■ Exercise ■
Look below for the line holding "The height and width of the screenshot is (366, 1568)." and the line holding "Task: Open Removed Bank Accounts tab". Transcribe exactly those lines and all lines between them, nothing more.

Saved data entries
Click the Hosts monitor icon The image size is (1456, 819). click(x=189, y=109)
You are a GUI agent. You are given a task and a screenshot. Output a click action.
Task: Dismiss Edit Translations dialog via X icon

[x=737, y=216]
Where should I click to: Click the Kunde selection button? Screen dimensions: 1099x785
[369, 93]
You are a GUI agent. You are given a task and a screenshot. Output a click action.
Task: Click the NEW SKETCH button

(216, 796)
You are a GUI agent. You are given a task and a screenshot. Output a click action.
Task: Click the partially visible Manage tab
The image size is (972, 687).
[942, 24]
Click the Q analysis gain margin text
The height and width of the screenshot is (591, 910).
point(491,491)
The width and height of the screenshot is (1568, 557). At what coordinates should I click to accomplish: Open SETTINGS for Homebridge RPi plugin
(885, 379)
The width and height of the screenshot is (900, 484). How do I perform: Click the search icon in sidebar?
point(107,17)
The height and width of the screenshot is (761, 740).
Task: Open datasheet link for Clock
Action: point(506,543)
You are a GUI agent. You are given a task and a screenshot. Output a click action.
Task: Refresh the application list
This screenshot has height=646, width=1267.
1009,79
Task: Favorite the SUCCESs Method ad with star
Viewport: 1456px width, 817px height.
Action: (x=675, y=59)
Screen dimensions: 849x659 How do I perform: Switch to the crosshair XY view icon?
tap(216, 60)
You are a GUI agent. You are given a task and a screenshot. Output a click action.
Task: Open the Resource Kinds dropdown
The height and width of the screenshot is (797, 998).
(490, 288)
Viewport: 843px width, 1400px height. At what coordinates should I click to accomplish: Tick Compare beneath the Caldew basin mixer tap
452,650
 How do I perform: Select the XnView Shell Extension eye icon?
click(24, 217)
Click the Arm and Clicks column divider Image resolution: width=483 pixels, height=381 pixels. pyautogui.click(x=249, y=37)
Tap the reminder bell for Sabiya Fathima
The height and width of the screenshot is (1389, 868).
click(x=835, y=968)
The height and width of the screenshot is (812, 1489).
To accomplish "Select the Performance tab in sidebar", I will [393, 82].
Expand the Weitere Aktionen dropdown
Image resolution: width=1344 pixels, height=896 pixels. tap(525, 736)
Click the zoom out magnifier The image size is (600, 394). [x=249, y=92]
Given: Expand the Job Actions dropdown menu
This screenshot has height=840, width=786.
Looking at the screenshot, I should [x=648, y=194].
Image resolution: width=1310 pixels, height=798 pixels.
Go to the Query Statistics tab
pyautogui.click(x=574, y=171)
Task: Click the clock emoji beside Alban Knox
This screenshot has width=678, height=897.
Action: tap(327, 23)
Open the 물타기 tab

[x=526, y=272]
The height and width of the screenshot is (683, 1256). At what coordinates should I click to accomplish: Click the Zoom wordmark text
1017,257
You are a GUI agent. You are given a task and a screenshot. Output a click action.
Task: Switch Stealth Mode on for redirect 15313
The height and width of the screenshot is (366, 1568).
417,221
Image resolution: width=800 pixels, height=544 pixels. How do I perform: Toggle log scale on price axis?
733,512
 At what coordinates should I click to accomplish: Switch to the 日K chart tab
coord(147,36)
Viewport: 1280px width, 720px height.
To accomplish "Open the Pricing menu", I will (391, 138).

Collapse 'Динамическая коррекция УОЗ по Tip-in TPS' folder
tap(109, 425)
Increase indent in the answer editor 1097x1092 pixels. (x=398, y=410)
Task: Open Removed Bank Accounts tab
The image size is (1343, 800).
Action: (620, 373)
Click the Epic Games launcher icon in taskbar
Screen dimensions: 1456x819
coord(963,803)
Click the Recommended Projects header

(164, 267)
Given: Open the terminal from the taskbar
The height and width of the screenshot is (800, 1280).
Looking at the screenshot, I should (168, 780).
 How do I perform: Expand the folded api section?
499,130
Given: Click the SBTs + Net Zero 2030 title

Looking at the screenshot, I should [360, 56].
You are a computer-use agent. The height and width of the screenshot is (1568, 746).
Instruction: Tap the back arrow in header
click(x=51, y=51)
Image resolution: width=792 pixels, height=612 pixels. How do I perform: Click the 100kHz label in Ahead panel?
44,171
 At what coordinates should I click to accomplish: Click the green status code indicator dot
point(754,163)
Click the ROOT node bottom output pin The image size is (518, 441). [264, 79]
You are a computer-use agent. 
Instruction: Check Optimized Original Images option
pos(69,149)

■ Answer box ■
The height and width of the screenshot is (366, 1568).
417,221
Image resolution: width=800 pixels, height=544 pixels. How do I perform: Toggle log scale on price axis?
733,512
 At what coordinates should I click to accomplish: Switch to the 日K chart tab
coord(147,36)
Viewport: 1280px width, 720px height.
To accomplish "Open the Pricing menu", I will (391, 138).

Collapse 'Динамическая коррекция УОЗ по Tip-in TPS' folder
tap(109, 425)
Increase indent in the answer editor 1097x1092 pixels. (x=398, y=410)
Task: Open Removed Bank Accounts tab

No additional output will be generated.